There are 674,000 Brits in the U.S. (Only 171,000 Americans are in the U.K.)
There are 162,000 French in the U.S. (While there are 62,000 Americans in France.)
There are 320,000 Japanese in the U.S. (Compared to 58,000 Americans in Japan.)”
A simple heuristic for how a country is doing is to ask: are more people trying to leave it or go to it? If more people are trying to come to a country than leave it, well it’s preferable to many countries. When we have more people here from “developed” countries than the reverse, that’s a good sign.

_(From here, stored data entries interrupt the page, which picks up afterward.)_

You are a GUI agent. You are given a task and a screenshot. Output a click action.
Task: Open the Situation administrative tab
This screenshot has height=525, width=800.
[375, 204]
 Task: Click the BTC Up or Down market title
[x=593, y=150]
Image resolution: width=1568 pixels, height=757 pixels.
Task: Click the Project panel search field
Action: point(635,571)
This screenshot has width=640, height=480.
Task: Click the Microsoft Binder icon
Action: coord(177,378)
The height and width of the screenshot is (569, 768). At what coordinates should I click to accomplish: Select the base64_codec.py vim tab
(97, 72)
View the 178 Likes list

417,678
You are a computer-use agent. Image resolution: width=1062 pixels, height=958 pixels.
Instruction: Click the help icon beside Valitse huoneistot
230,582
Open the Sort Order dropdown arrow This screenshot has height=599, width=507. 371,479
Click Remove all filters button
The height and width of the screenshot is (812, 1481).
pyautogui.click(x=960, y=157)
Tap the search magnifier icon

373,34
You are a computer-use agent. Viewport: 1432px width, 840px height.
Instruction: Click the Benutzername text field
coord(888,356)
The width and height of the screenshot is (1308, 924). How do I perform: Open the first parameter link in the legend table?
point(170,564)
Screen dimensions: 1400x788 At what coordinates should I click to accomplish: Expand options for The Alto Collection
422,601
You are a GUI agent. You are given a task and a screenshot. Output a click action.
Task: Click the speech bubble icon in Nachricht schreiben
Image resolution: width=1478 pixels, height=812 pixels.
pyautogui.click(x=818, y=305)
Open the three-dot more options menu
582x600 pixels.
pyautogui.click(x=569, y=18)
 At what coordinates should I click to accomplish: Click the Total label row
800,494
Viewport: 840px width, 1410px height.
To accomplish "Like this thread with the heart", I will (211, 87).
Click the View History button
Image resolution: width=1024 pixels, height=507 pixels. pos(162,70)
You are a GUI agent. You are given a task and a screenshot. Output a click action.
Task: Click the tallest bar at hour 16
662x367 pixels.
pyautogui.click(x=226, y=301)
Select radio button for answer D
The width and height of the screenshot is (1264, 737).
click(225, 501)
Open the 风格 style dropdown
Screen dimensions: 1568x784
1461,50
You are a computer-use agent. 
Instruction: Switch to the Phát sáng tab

And immigration has long been America’s engine of growth. Since the 1600s, waves and waves of risk takers came here. These are the “doers,” the innovators and entrepreneurs (see this data on billionaire founders). I don’t think it’s a coincidence that the year there was a collective loss of faith in progress (1970) was also the year that had the lowest percent of foreign born Americans in U.S. History (the US had essentially shut down immigration from the mid 1920s to 1965).
A hyperbolic, alarmist, perhaps made-up, now deleted thread on worker morale in Tech, (h/t marginal revolution).
I’m focusing on the work from home stuff in the thread not the anti-woke stuff.
I think work from home without a concrete plan to create community (frequent retreats/ one or two days in person) doesn’t really work long term. It’s great for people and firms on autopilot, but for innovation and creativity, I don’t see it working, you need moments of serenity, free flowing lunches and post work hangs. Innovation doesn’t happen alone. Further, it feels like many institutions/companies are on the verge of maybe not collapse, but complacency. I’d include universities in this. They seem to be coasting, drifting away from actively creating value to just maintaining, maybe that describes all of us 2 years into a pandemic…
This article set the web3 world on fire. For web3 optimists, the response to it was encouraging. Many of the leading voices of web3 (like Vitalik Buterin) didn’t shout the author down or attack his character, instead they essentially said, "thank you for pointing out a number of problems, we will get to work fixing them.” Very reasonable.
Freddie DeBoer is quickly becoming one of my favorite writers. One of the things highlighted in the link is the relationship between the coddled and the pandemic. People from coddled backgrounds are not used to bad stuff just happening, so they are constantly looking for villains to explain the pandemic (of course, the truly enlightened know the villain is the FDA /s ), when it’s just a bad thing that happened.
Podcast recommendation: I’ve been listening to the Fifth Column since around 2018. It has gotten better and better and it’s replaced Slate’s Political Gabfest as my weekly politics podcast (even though the Fifth Column is more of media criticism podcast). Recommended.